→ Stated goal
Turn every line of the data records below into a Markdown table with two columns, Row and Line. Put a running number in Row and the full line in Line, and leave out blank lines.

─── Records for processing

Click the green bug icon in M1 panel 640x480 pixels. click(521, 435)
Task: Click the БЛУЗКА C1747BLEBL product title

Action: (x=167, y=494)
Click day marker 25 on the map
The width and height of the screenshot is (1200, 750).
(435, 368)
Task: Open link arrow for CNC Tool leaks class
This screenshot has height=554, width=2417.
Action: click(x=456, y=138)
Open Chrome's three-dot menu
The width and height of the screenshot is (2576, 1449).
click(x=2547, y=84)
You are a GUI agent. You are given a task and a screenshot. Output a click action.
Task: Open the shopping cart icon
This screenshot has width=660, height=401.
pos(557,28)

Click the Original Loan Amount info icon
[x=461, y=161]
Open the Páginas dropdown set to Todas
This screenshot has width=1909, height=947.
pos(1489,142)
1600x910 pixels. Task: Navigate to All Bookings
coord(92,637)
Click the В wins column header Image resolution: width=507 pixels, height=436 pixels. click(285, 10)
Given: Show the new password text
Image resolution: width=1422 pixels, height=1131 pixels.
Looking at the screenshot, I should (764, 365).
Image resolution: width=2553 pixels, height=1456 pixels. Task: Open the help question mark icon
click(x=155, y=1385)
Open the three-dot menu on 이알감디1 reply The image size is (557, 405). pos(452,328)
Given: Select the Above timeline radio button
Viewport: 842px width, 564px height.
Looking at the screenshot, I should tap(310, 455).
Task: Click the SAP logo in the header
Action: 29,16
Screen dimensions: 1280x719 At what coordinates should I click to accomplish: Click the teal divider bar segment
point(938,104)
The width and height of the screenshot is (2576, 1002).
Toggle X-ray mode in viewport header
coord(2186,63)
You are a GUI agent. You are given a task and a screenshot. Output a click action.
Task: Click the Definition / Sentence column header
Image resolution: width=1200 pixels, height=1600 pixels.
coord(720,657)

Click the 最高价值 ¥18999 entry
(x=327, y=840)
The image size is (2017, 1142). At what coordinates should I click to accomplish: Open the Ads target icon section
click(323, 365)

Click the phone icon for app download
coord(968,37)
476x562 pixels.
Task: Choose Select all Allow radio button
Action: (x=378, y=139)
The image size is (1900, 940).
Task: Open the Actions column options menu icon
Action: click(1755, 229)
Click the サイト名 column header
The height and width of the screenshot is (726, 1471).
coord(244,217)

──────

→ Task response
| Row | Line |
|---|---|
| 1 | Click the green bug icon in M1 panel 640x480 pixels. click(521, 435) |
| 2 | Task: Click the БЛУЗКА C1747BLEBL product title |
| 3 | Action: (x=167, y=494) |
| 4 | Click day marker 25 on the map |
| 5 | The width and height of the screenshot is (1200, 750). |
| 6 | (435, 368) |
| 7 | Task: Open link arrow for CNC Tool leaks class |
| 8 | This screenshot has height=554, width=2417. |
| 9 | Action: click(x=456, y=138) |
| 10 | Open Chrome's three-dot menu |
| 11 | The width and height of the screenshot is (2576, 1449). |
| 12 | click(x=2547, y=84) |
| 13 | You are a GUI agent. You are given a task and a screenshot. Output a click action. |
| 14 | Task: Open the shopping cart icon |
| 15 | This screenshot has width=660, height=401. |
| 16 | pos(557,28) |
| 17 | Click the Original Loan Amount info icon |
| 18 | [x=461, y=161] |
| 19 | Open the Páginas dropdown set to Todas |
| 20 | This screenshot has width=1909, height=947. |
| 21 | pos(1489,142) |
| 22 | 1600x910 pixels. Task: Navigate to All Bookings |
| 23 | coord(92,637) |
| 24 | Click the В wins column header Image resolution: width=507 pixels, height=436 pixels. click(285, 10) |
| 25 | Given: Show the new password text |
| 26 | Image resolution: width=1422 pixels, height=1131 pixels. |
| 27 | Looking at the screenshot, I should (764, 365). |
| 28 | Image resolution: width=2553 pixels, height=1456 pixels. Task: Open the help question mark icon |
| 29 | click(x=155, y=1385) |
| 30 | Open the three-dot menu on 이알감디1 reply The image size is (557, 405). pos(452,328) |
| 31 | Given: Select the Above timeline radio button |
| 32 | Viewport: 842px width, 564px height. |
| 33 | Looking at the screenshot, I should tap(310, 455). |
| 34 | Task: Click the SAP logo in the header |
| 35 | Action: 29,16 |
| 36 | Screen dimensions: 1280x719 At what coordinates should I click to accomplish: Click the teal divider bar segment |
| 37 | point(938,104) |
| 38 | The width and height of the screenshot is (2576, 1002). |
| 39 | Toggle X-ray mode in viewport header |
| 40 | coord(2186,63) |
| 41 | You are a GUI agent. You are given a task and a screenshot. Output a click action. |
| 42 | Task: Click the Definition / Sentence column header |
| 43 | Image resolution: width=1200 pixels, height=1600 pixels. |
| 44 | coord(720,657) |
| 45 | Click the 最高价值 ¥18999 entry |
| 46 | (x=327, y=840) |
| 47 | The image size is (2017, 1142). At what coordinates should I click to accomplish: Open the Ads target icon section |
| 48 | click(323, 365) |
| 49 | Click the phone icon for app download |
| 50 | coord(968,37) |
| 51 | 476x562 pixels. |
| 52 | Task: Choose Select all Allow radio button |
| 53 | Action: (x=378, y=139) |
| 54 | The image size is (1900, 940). |
| 55 | Task: Open the Actions column options menu icon |
| 56 | Action: click(1755, 229) |
| 57 | Click the サイト名 column header |
| 58 | The height and width of the screenshot is (726, 1471). |
| 59 | coord(244,217) |